I could picture Talya-a magnificent creature whose fragile appearance masked the incredible strength and stamina possessed by the great ballerinas. I had seen her at Lincoln Center just months earlier, commanding the enormous stage as though it was her natural home.

"It's unthinkable," I said.

"What is, Coop?" Mike's personal tragedy had made him more cynical than ever. "That Talya Galinova might have been unfortunate enough to put herself in the running for this year's homicide stats?"

More than a decade in this business had made me mindful that no one was guaranteed immunity from that often random list. But to disappear inside the most famous theater in the world, with more than four thousand people under the same roof at the very moment she vanished?
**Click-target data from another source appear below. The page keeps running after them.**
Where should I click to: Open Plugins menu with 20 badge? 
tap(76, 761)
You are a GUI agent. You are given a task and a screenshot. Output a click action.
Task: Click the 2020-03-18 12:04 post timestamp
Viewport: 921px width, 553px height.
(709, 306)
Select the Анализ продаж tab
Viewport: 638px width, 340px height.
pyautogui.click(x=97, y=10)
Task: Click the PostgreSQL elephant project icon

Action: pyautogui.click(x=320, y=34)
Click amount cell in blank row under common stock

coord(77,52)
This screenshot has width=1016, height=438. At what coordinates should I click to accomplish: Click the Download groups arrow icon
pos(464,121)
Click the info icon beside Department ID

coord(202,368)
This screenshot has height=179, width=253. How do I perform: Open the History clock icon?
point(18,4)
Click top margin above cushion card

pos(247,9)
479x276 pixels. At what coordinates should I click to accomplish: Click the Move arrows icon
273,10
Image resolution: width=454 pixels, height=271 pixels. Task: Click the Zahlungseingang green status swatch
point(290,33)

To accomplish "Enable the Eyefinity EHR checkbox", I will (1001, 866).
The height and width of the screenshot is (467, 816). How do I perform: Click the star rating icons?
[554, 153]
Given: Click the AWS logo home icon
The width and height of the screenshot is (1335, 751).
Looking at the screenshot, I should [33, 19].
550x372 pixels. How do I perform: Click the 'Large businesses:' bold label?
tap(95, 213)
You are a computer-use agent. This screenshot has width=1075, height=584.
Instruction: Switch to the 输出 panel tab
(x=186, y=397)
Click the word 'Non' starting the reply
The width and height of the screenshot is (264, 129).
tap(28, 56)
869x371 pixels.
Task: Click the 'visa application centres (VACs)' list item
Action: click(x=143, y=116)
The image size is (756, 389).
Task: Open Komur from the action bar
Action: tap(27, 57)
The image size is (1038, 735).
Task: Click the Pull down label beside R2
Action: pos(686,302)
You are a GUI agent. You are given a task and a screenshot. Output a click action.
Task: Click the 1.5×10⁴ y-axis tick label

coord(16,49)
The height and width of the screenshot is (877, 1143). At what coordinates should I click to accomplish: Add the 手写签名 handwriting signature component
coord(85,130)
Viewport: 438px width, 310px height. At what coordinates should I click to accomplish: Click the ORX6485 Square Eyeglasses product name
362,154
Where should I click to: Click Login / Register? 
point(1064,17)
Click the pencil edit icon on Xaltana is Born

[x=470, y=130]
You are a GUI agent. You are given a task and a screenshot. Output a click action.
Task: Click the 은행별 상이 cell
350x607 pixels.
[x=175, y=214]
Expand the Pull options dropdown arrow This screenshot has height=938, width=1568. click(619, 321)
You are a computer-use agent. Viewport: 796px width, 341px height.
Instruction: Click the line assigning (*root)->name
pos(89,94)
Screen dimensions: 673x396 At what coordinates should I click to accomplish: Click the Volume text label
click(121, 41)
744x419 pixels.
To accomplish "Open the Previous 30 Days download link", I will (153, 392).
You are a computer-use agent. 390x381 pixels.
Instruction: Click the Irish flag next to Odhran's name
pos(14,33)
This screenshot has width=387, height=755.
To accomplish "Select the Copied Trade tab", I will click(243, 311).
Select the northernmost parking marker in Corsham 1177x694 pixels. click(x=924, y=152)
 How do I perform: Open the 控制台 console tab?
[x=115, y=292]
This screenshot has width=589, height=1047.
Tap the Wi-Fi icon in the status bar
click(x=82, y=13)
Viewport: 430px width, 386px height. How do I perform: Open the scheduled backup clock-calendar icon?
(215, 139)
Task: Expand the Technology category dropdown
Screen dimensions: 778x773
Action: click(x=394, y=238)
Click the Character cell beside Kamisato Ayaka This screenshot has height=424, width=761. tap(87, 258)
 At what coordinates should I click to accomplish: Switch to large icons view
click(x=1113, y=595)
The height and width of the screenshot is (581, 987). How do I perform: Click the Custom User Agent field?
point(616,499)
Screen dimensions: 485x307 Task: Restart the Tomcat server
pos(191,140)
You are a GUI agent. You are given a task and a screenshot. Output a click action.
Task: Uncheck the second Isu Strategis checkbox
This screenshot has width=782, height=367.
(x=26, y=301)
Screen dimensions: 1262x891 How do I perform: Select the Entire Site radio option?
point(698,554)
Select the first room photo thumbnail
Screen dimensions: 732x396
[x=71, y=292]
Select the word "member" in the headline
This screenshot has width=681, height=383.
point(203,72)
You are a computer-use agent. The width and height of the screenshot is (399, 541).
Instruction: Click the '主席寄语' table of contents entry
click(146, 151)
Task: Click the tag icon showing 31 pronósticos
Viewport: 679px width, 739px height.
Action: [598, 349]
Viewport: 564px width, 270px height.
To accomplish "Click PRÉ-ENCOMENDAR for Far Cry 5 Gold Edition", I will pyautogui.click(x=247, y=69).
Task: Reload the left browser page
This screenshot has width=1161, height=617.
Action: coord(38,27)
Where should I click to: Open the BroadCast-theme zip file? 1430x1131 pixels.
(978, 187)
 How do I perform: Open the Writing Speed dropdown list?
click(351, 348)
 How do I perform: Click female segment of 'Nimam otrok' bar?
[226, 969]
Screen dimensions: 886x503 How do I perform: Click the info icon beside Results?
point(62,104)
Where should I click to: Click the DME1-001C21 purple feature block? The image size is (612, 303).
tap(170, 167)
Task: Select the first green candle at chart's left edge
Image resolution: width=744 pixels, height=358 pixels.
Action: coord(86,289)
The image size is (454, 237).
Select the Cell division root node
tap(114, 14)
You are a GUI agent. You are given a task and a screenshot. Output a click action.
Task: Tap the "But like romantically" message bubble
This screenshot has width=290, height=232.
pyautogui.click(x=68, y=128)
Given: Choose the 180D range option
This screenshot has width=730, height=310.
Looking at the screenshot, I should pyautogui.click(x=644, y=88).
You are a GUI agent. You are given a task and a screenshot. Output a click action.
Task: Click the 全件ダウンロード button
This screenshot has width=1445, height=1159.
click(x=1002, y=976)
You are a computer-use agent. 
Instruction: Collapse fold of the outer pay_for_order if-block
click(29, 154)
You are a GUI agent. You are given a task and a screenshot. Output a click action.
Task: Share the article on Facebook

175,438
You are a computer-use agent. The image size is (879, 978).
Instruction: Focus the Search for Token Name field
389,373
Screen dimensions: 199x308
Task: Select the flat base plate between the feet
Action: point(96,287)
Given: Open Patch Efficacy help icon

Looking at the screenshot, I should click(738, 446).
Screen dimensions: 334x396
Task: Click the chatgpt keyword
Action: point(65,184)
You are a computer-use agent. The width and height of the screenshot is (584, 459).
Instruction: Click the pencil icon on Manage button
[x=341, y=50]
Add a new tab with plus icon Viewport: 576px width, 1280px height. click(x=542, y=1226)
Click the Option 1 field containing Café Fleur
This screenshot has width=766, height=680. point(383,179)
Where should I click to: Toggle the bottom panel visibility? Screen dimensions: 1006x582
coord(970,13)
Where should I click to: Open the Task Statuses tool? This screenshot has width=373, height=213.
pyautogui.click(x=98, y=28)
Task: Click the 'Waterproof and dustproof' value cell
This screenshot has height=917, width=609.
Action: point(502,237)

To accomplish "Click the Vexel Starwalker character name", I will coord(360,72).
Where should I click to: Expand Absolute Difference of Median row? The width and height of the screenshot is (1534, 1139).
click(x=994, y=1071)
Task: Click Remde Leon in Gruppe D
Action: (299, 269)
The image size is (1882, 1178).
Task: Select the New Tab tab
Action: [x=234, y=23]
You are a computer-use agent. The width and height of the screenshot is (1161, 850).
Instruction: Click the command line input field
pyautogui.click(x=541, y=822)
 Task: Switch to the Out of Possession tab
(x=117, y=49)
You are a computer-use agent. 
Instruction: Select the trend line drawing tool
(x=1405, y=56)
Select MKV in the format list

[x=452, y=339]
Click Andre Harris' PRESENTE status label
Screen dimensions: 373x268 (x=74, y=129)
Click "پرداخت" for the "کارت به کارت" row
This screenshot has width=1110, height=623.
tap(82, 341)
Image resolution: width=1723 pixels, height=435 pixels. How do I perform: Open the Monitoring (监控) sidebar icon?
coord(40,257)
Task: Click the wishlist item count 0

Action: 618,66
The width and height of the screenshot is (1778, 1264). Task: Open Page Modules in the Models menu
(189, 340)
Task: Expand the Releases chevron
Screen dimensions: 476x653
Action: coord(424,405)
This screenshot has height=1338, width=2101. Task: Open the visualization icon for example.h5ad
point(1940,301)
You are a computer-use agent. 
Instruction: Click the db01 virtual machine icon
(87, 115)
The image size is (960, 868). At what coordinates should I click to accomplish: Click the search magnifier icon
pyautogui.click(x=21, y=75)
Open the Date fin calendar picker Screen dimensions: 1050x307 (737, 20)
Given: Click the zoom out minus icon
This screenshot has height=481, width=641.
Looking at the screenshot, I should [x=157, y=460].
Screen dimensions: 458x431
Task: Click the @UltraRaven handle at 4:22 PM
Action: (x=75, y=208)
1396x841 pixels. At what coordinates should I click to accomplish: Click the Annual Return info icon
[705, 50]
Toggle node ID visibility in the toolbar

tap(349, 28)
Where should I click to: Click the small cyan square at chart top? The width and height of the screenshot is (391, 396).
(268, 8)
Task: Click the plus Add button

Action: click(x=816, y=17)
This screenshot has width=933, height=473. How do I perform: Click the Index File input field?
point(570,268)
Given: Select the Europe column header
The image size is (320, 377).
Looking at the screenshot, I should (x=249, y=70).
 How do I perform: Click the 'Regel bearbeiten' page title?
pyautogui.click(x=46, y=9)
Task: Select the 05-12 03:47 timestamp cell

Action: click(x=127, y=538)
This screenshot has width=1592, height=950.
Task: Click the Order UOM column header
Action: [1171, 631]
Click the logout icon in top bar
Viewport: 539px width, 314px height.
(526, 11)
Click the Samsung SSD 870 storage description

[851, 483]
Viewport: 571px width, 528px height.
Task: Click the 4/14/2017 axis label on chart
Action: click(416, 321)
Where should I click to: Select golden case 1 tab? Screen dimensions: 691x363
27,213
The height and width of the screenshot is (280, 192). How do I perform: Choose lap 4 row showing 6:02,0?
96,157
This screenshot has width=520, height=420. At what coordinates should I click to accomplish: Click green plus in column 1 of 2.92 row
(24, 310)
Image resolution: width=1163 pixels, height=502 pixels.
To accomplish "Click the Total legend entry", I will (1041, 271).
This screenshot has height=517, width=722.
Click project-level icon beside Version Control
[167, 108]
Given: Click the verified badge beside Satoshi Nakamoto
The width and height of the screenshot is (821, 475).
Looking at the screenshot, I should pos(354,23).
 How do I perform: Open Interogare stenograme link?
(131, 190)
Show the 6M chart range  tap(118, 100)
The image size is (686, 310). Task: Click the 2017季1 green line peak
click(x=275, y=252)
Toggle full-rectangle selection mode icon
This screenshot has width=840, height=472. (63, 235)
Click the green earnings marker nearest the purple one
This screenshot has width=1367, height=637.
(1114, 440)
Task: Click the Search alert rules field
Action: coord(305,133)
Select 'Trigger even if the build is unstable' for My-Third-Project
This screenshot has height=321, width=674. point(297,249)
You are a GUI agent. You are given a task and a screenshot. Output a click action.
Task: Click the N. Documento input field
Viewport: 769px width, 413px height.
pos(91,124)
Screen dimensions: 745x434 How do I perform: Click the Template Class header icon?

"It's not possible she was murdered at the Met."

4

Mercer parked in the driveway that arced away from Broadway and ran the entire length in front of the plaza at the Lincoln Center for the Performing Arts, from 65 th down to 6znd Street. The travertine complex of theater and music facilities was built in the 1960s at a cost equivalent to more than a billion dollars today.

Bright April sunshine bounced off the waters in the enormous fountain in the center of the buildings as streams gushed in the air at timed intervals, delighting the tourists who gathered around it with their guidebooks. We ignored the structures to the north and south- the Philharmonic's Avery Fisher Hall and the City Ballet and Opera's home, the New York State Theater. The block-long giant that dominated the plaza set back on its western end was the Metropolitan Opera House, and I tried to keep pace with Mercer's great strides as we both hurried to hook up with Mike Chapman.

"I hope you didn't read him wrong."

"He wants you here, Alex. That's why he called."

"I'm familiar with this world. That's really why he called. I'm not sure Mike's ready to let me back into his life."

People with cameras were everywhere, snapping photos of one another against the backdrop of the imposing buildings on this great urban acropolis. Large silk banners with the Royal Ballet's logo billowed from the flagpoles, heralding the visiting company in the calm afternoon breeze.

The three of us had worked as a team on more murder cases than most prosecutors would ever handle in their entire careers. Mercer had transferred from the Homicide Squad to Special Victims. Like me, he got satisfaction in helping women find justice in a system that had denied them access for so long, with archaic laws and even more stubborn human attitudes. The legislative reforms and stunning advances in scientific techniques brought us successes not dreamed possible even twenty years ago.

Mike preferred the elite world of homicide cops-no living victims to hand-hold, few eyewitnesses to have fall apart in court- coaxing from lifeless bodies the secrets of how they met their deaths and then ferreting out the killers. All too often our professional worlds intersected and we shouldered the cases together, trying to restore moral order to a world in which lives ended so violently and abruptly.